Task prompt:
Rewrite the rows below, changing "Image resolution" to "Display resolution" wherever it occurs and leaving everything else untouched.
******
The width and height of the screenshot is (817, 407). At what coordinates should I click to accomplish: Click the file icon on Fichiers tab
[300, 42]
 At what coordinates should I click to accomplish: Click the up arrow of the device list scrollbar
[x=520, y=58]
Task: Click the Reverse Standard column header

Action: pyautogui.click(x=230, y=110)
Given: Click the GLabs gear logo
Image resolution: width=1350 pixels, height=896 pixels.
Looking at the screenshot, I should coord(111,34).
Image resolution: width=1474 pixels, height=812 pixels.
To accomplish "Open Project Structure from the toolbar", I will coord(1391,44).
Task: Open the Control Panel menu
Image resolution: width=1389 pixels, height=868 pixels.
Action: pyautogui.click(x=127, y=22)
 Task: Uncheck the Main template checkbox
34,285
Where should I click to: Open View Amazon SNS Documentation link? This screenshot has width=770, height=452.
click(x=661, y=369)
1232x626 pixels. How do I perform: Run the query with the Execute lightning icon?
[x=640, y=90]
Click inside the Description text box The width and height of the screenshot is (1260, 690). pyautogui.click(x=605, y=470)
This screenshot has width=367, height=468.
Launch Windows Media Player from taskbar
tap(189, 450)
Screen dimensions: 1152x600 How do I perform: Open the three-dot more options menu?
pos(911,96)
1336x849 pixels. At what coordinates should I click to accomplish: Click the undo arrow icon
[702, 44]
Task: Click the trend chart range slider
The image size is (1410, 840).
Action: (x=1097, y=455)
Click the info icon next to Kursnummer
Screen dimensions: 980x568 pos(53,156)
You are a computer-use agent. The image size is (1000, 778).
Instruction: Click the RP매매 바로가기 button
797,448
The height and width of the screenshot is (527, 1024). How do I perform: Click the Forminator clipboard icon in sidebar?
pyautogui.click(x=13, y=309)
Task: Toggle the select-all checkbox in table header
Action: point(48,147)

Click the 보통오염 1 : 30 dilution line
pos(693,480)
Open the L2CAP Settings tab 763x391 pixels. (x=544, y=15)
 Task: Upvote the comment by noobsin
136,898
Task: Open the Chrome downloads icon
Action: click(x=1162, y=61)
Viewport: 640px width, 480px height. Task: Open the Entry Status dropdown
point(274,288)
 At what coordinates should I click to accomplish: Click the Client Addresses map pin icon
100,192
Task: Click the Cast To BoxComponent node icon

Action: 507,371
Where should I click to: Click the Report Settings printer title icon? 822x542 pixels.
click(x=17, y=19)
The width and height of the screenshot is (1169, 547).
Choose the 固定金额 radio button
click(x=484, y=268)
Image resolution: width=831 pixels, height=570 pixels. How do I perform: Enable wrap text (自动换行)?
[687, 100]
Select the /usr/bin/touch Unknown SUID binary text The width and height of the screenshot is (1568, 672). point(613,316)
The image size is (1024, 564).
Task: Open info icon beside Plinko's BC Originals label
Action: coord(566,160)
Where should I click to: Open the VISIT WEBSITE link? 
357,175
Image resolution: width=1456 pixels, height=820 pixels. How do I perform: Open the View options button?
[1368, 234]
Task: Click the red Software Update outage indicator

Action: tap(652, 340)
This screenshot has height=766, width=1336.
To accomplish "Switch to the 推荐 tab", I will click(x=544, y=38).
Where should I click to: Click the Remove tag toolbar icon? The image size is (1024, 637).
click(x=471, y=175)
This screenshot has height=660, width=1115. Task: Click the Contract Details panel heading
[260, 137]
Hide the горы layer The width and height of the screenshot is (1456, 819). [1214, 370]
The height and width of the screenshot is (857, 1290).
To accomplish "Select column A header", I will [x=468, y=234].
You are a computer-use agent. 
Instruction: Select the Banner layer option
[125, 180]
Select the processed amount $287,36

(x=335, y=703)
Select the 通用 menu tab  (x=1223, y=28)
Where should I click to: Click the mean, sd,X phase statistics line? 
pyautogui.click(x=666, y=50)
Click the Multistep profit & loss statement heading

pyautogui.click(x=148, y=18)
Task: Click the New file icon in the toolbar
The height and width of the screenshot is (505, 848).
******
Final result:
The width and height of the screenshot is (817, 407). At what coordinates should I click to accomplish: Click the file icon on Fichiers tab
[300, 42]
 At what coordinates should I click to accomplish: Click the up arrow of the device list scrollbar
[x=520, y=58]
Task: Click the Reverse Standard column header

Action: pyautogui.click(x=230, y=110)
Given: Click the GLabs gear logo
Display resolution: width=1350 pixels, height=896 pixels.
Looking at the screenshot, I should coord(111,34).
Display resolution: width=1474 pixels, height=812 pixels.
To accomplish "Open Project Structure from the toolbar", I will coord(1391,44).
Task: Open the Control Panel menu
Display resolution: width=1389 pixels, height=868 pixels.
Action: pyautogui.click(x=127, y=22)
 Task: Uncheck the Main template checkbox
34,285
Where should I click to: Open View Amazon SNS Documentation link? This screenshot has width=770, height=452.
click(x=661, y=369)
1232x626 pixels. How do I perform: Run the query with the Execute lightning icon?
[x=640, y=90]
Click inside the Description text box The width and height of the screenshot is (1260, 690). pyautogui.click(x=605, y=470)
This screenshot has width=367, height=468.
Launch Windows Media Player from taskbar
tap(189, 450)
Screen dimensions: 1152x600 How do I perform: Open the three-dot more options menu?
pos(911,96)
1336x849 pixels. At what coordinates should I click to accomplish: Click the undo arrow icon
[702, 44]
Task: Click the trend chart range slider
The image size is (1410, 840).
Action: (x=1097, y=455)
Click the info icon next to Kursnummer
Screen dimensions: 980x568 pos(53,156)
You are a computer-use agent. The image size is (1000, 778).
Instruction: Click the RP매매 바로가기 button
797,448
The height and width of the screenshot is (527, 1024). How do I perform: Click the Forminator clipboard icon in sidebar?
pyautogui.click(x=13, y=309)
Task: Toggle the select-all checkbox in table header
Action: point(48,147)

Click the 보통오염 1 : 30 dilution line
pos(693,480)
Open the L2CAP Settings tab 763x391 pixels. (x=544, y=15)
 Task: Upvote the comment by noobsin
136,898
Task: Open the Chrome downloads icon
Action: click(x=1162, y=61)
Viewport: 640px width, 480px height. Task: Open the Entry Status dropdown
point(274,288)
 At what coordinates should I click to accomplish: Click the Client Addresses map pin icon
100,192
Task: Click the Cast To BoxComponent node icon

Action: 507,371
Where should I click to: Click the Report Settings printer title icon? 822x542 pixels.
click(x=17, y=19)
The width and height of the screenshot is (1169, 547).
Choose the 固定金额 radio button
click(x=484, y=268)
Display resolution: width=831 pixels, height=570 pixels. How do I perform: Enable wrap text (自动换行)?
[687, 100]
Select the /usr/bin/touch Unknown SUID binary text The width and height of the screenshot is (1568, 672). point(613,316)
The image size is (1024, 564).
Task: Open info icon beside Plinko's BC Originals label
Action: coord(566,160)
Where should I click to: Open the VISIT WEBSITE link? 
357,175
Display resolution: width=1456 pixels, height=820 pixels. How do I perform: Open the View options button?
[1368, 234]
Task: Click the red Software Update outage indicator

Action: tap(652, 340)
This screenshot has height=766, width=1336.
To accomplish "Switch to the 推荐 tab", I will click(x=544, y=38).
Where should I click to: Click the Remove tag toolbar icon? The image size is (1024, 637).
click(x=471, y=175)
This screenshot has height=660, width=1115. Task: Click the Contract Details panel heading
[260, 137]
Hide the горы layer The width and height of the screenshot is (1456, 819). [1214, 370]
The height and width of the screenshot is (857, 1290).
To accomplish "Select column A header", I will [x=468, y=234].
You are a computer-use agent. 
Instruction: Select the Banner layer option
[125, 180]
Select the processed amount $287,36

(x=335, y=703)
Select the 通用 menu tab  (x=1223, y=28)
Where should I click to: Click the mean, sd,X phase statistics line? 
pyautogui.click(x=666, y=50)
Click the Multistep profit & loss statement heading

pyautogui.click(x=148, y=18)
Task: Click the New file icon in the toolbar
The height and width of the screenshot is (505, 848).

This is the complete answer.